In-App Authentication
- Page loads for everyone
- UI adapts to login state
- Supports roles & personalization
- Public + private content coexist
- Family-friendly UX
Edge Authentication
- Nothing renders without login
- Traefik + oauth2-proxy gate
- App never sees anonymous traffic
- No information leakage
- Fail-safe by design
In-App Authentication
Use this when the page should load for anyone but behave differently based on login state and role.
Typical use cases: media platform, genealogy, landing page with controlled visibility, any family-facing application.
How it works
On page load the app calls /auth/me. The response determines what content is shown and what actions are enabled. The backend always enforces authorization — frontend role checks are UX convenience only.
The three authentication entry points
Every in-app page invokes authentication in exactly three situations — no more:
| When | Mechanism | Result |
|---|---|---|
| Page load | setupAuthUI() → fetchAuth() → GET /auth/me |
Initial badge render, content gating |
| After popup login | BroadcastChannel auth:success → fetchAuth() |
Re-render badge, unlock features |
| Logout | POST /auth/logout → fetchAuth() |
Reset to anonymous state |
Adding auth to a new page
See the dedicated how-to guide for the step-by-step minimal pattern:
Edge Authentication
Use this when nothing should be visible without login. No public mode. No partial rendering. No information leakage.

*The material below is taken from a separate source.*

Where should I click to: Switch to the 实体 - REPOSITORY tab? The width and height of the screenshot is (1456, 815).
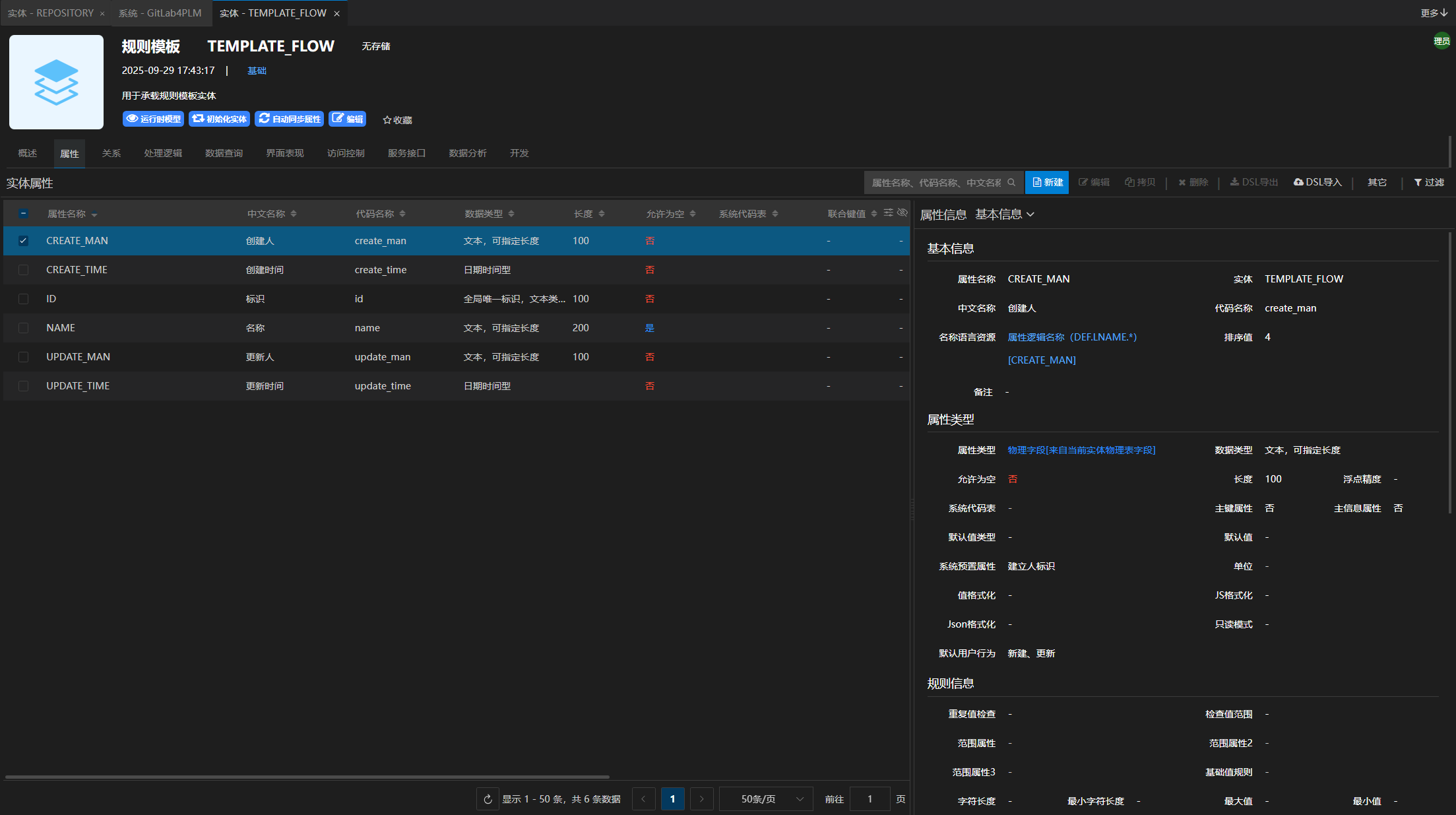(x=50, y=13)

Typical use cases: phpMyAdmin, admin dashboards, cluster management tools, sensitive internal pages.
How it works
Traffic flows through Traefik → oauth2-proxy → application. Unauthenticated requests are blocked at the proxy — the application never receives them. The app itself requires no auth code.
Request
→ Traefik Ingress
→ oauth2-proxy
authenticated? → forward to app
not authenticated? → block (Google login redirect)flow
Optional identity headers
oauth2-proxy can inject X-Auth-User and X-Auth-Email headers if the app wants to know who is logged in. The app may use them or ignore them.
Which Strategy To Use?
| Need | Strategy |
|---|---|
| User-facing experience with public + private content | In-App Auth |
| Roles and personalization | In-App Auth |
| Family or guest usability | In-App Auth |
| Admin tools, phpMyAdmin | Edge Auth |
| Cluster dashboards, internal tools | Edge Auth |
| Nothing visible without login | Edge Auth |
API Endpoints
| Endpoint | Purpose |
|---|---|
| GET /auth/me | Return current session user. Returns 401 if not logged in. Single source of truth for auth state. |
| GET /auth/login/google | Start Google OAuth flow. Accepts ?popup=true&redirect=…. |
| GET /auth/login/google/callback | OAuth callback. Verifies state/nonce, exchanges code for tokens, writes session cookie. |
| POST /auth/logout | Clear the session cookie and end the session. |
/auth/me Contract
Not authenticated (HTTP 401)
{
"authenticated": false,
"is_authorized": false,
"user": null,
"role": "public"
}json
Authenticated (HTTP 200)
{
"authenticated": true,
"is_authorized": true,
"user": {
"email": "…",
"name": "…",
"role": "superuser | whitelisted | public"
},
"role": "superuser | whitelisted | public"
}json
/auth/me is the single source of truth for auth state. The frontend never guesses; it always derives state from this endpoint or from API response codes.